# [Extracto de la página]
- - - - - - -

Scheleiermacher, que al igual que Coleridge se consideraba un hombre absolutamente religioso, hablaba del «divino poder de la imaginación, que solo puede liberar al espíritu y llevarlo más allá de la coerción y limitaciones de cualquier tipo»52. Esto, sin embargo, solo es retórico. La cuestión real es, ¿cómo? Solo dos autores románticos, Schiller y Shelley, fueron capaces de conjeturar una respuesta realmente convincente –la misma respuesta, de hecho, por lo que nos vemos tentados a conjeturar si «Shelley no será el Schiller inglés»53–. Al contrario que algunos románticos, ninguno abusó de la filosofía como tal. Schiller solo quería hacer la ética kantiana más viable. Aceptó el escenario kantiano de perfección moral, pero dudaba de que la razón pudiera llegar al fin que le correspondía. Lo que se necesitaba era alguna facultad que «pudiera abrir el camino… del ámbito de la mera fuerza, al imperio de la ley»54. En el «impulso del juego» encontró un medio hacia la moralidad. Pero Schiller no se detuvo aquí. Incluso aunque acepta la idea kantiana de «la oposición radical y primitiva entre naturaleza y razón», no podía resignarse a ella55. La vida estética donde el hombre se hace uno reemplazó insensiblemente al ideal kantiano.
El «impulso del juego» es para Schiller lo que la imaginación creativa era para la mayoría de los románticos –la necesidad de crear belleza–. Une «los sentidos y los impulsos formales», nuestra necesidad de variación e identidad» y, de hecho, pone en armonía «nuestra perfección y nuestra belleza»56. Su fin, la belleza, se convierte en «nuestro segundo creador», pues su pretensión es cultivar el conjunto de todos nuestros poderes sensuales e intelectuales en la armonía más plena posible»57. Por eso, «el hombre solo es realmente hombre cuando está jugando»58. Debemos «dar el salto al juego estético» para terminar «la guerra entre razón intuitiva y especulativa» que había dejado «del propio hombre… solo un fragmento»59. Solo así podremos alcanzar la humanidad. Y la humanidad es el ideal real de Schiller, un estado de perfección que solo lograron los griegos, «combinando la plenitud de la forma con la plenitud de su contenido, creativo y filosófico, tierno y energético a un mismo tiempo…, uniendo toda la juventud de la fantasía con la masculinidad de la razón en una humanidad espléndida»60.

- - - - - - -

# [Tareas obligatorias]
A) Haz una lista de todos los autores que el fragmento sobre Schiller y los románticos nombra por su apellido.
B) Retoma el fragmento sobre Schiller y los románticos donde termina y continúalo.

[Datos para ubicar palabras y elementos]
- - - - - - -

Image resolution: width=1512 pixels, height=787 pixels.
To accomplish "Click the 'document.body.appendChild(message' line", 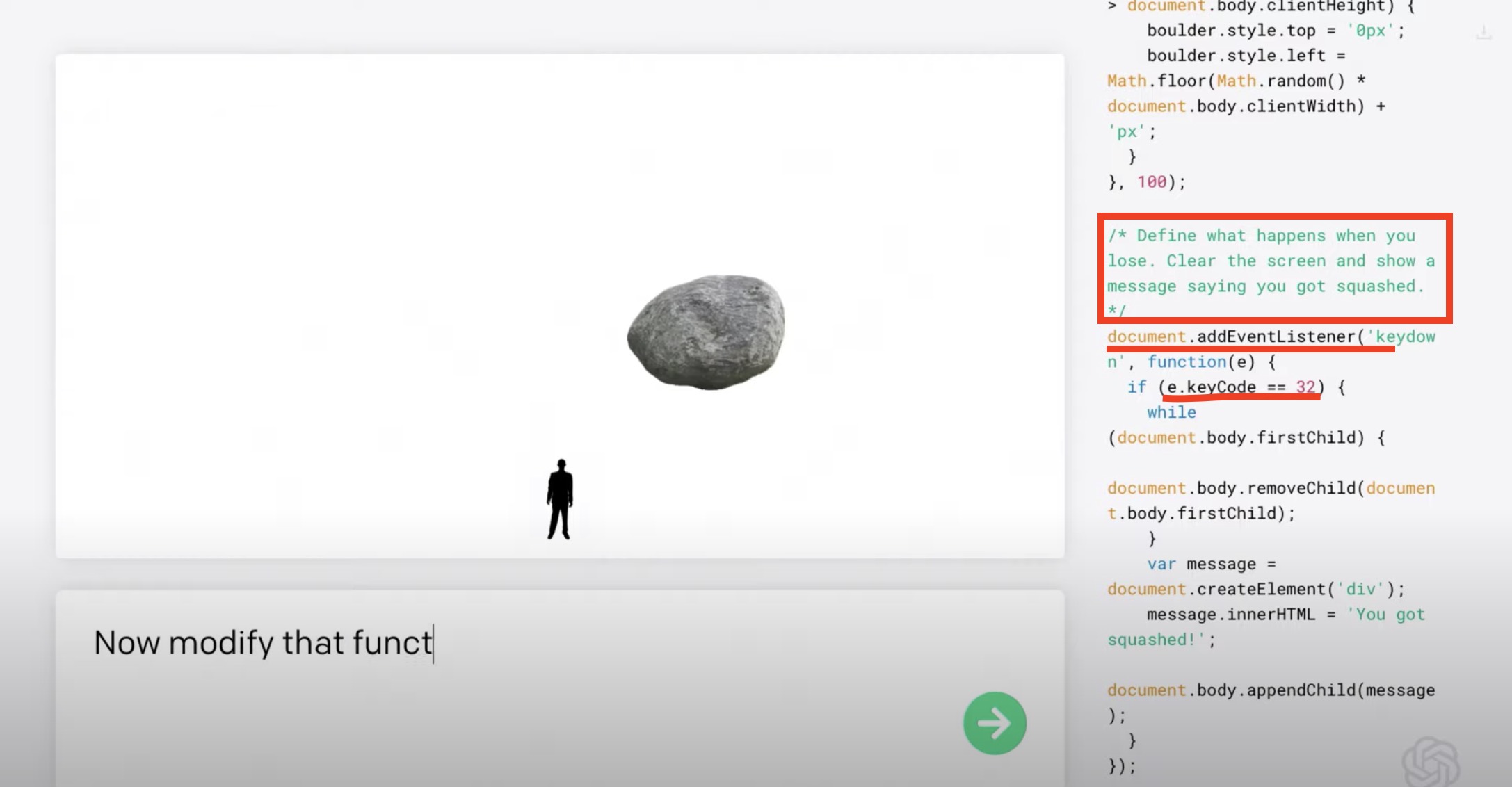I will 1271,690.

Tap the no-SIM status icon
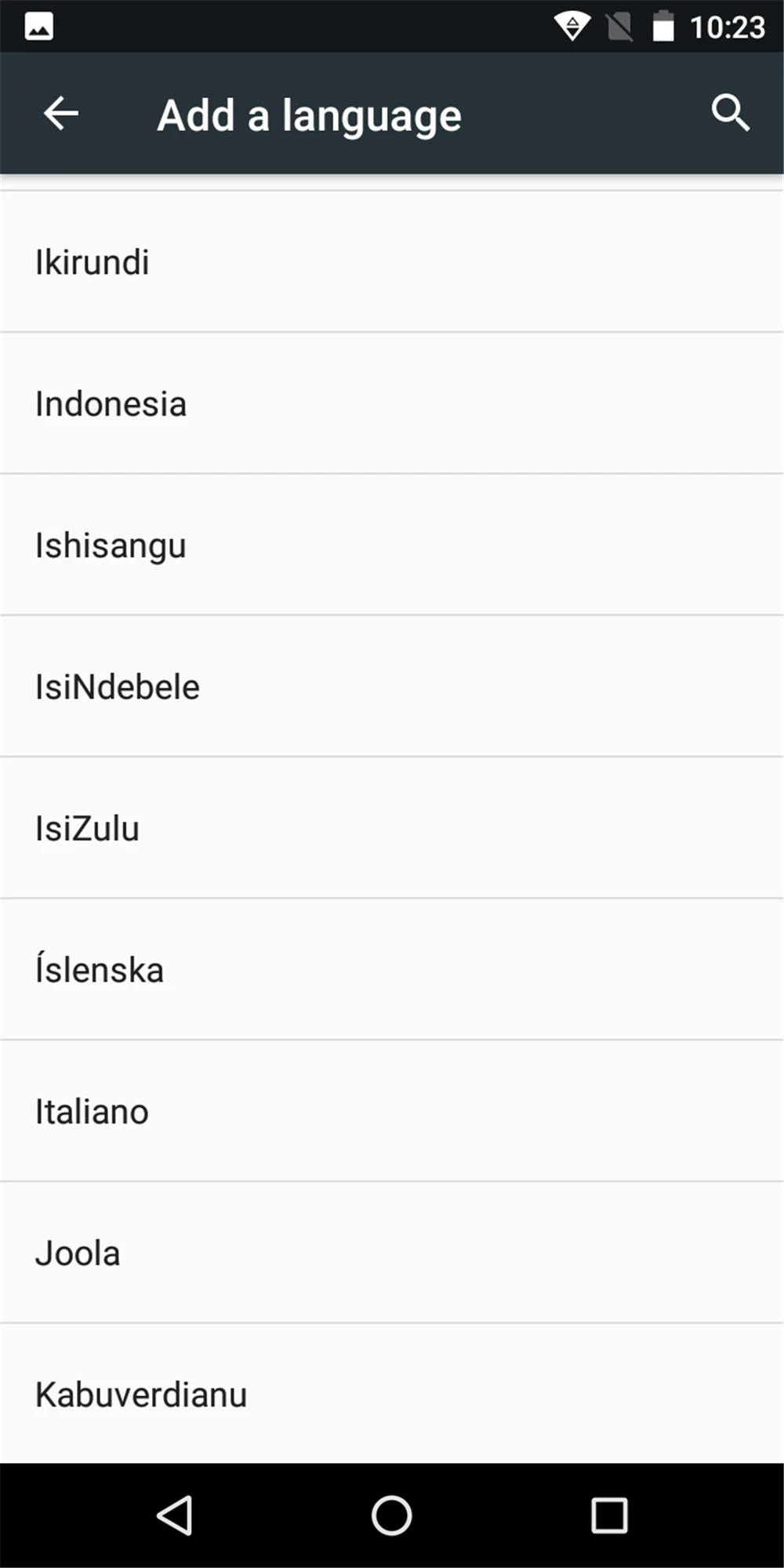(619, 27)
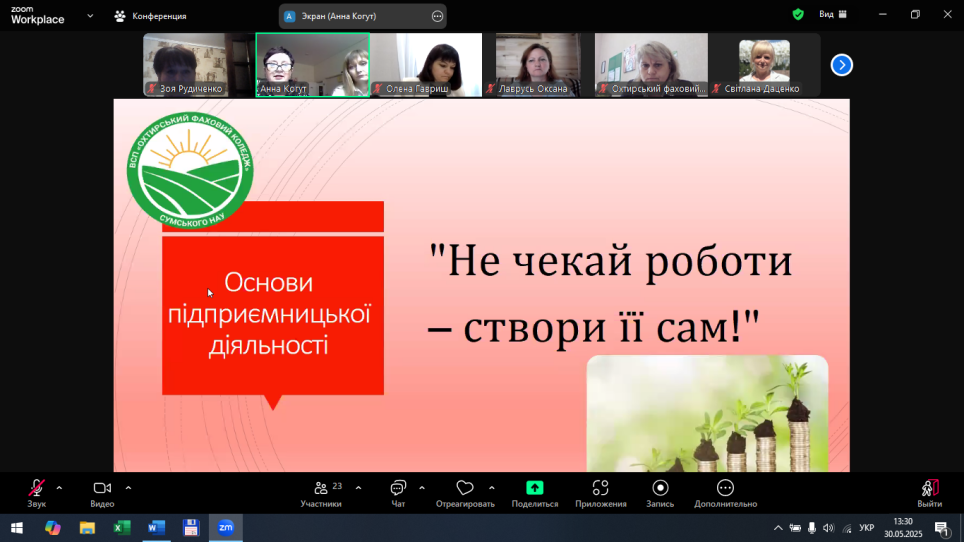Screen dimensions: 964x542
Task: Open the Участники participants panel
Action: coord(321,488)
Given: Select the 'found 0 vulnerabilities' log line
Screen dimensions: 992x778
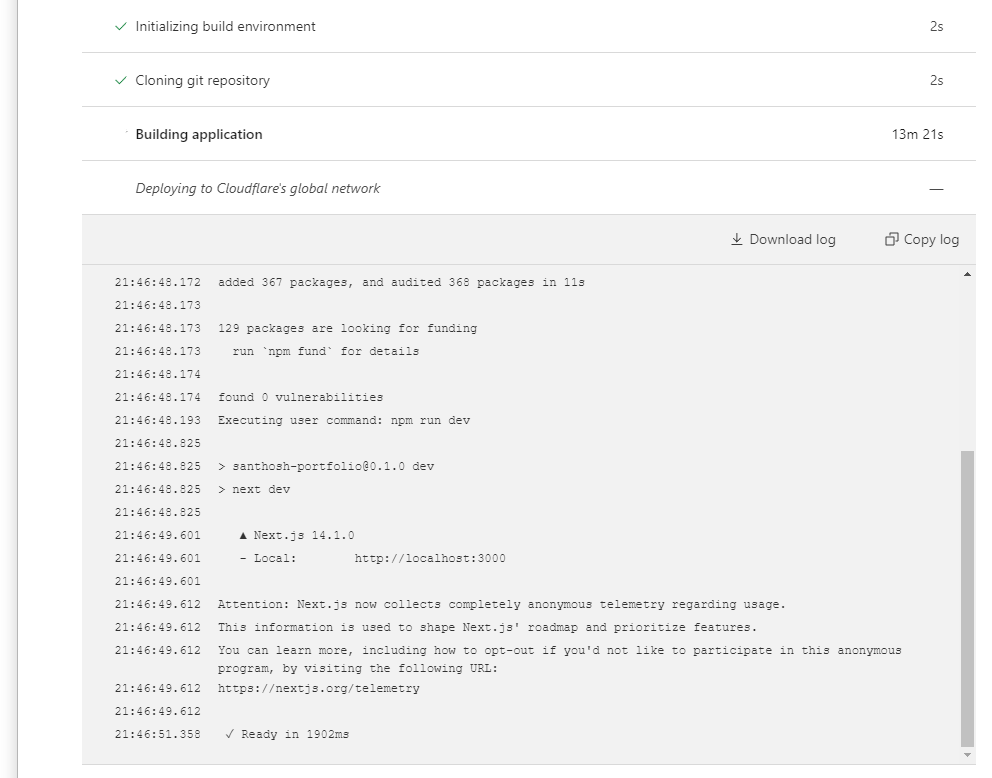Looking at the screenshot, I should coord(300,398).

- - - - - - -

# [Respuestas por tarea]
A) Scheleiermacher, Coleridge, Schiller y Shelley.

B)
Pero esto está muy lejos de Kant, no solo de la letra, como pensaba Schiller, sino también del espíritu de su filosofía. La separación absoluta entre el deber y todo motivo emocional es la base de la ética kantiana, Kant nunca habría permitido la mediación de la belleza en la educación moral. Insistía en que el deber podía enseñarse mediante el ejemplo que, en su opinión, despertaría una respuesta racional incluso en el villano más depravado61. «¡La majestuosidad del deber no tiene nada que ver con el disfrute de la vida!»62. Schiller simplemente pospuso la regla del deber indefinidamente y Hegel tenía mucha razón al señalar que había liberado a la filosofía de la ética del deber63. Aunque admiraba a Schiller, ni Hegel –ni ningún otro filósofo– podía aceptar la idea de que la cultura estética es la verdad y el último fin del hombre, y que el artista es el único educador de la humanidad.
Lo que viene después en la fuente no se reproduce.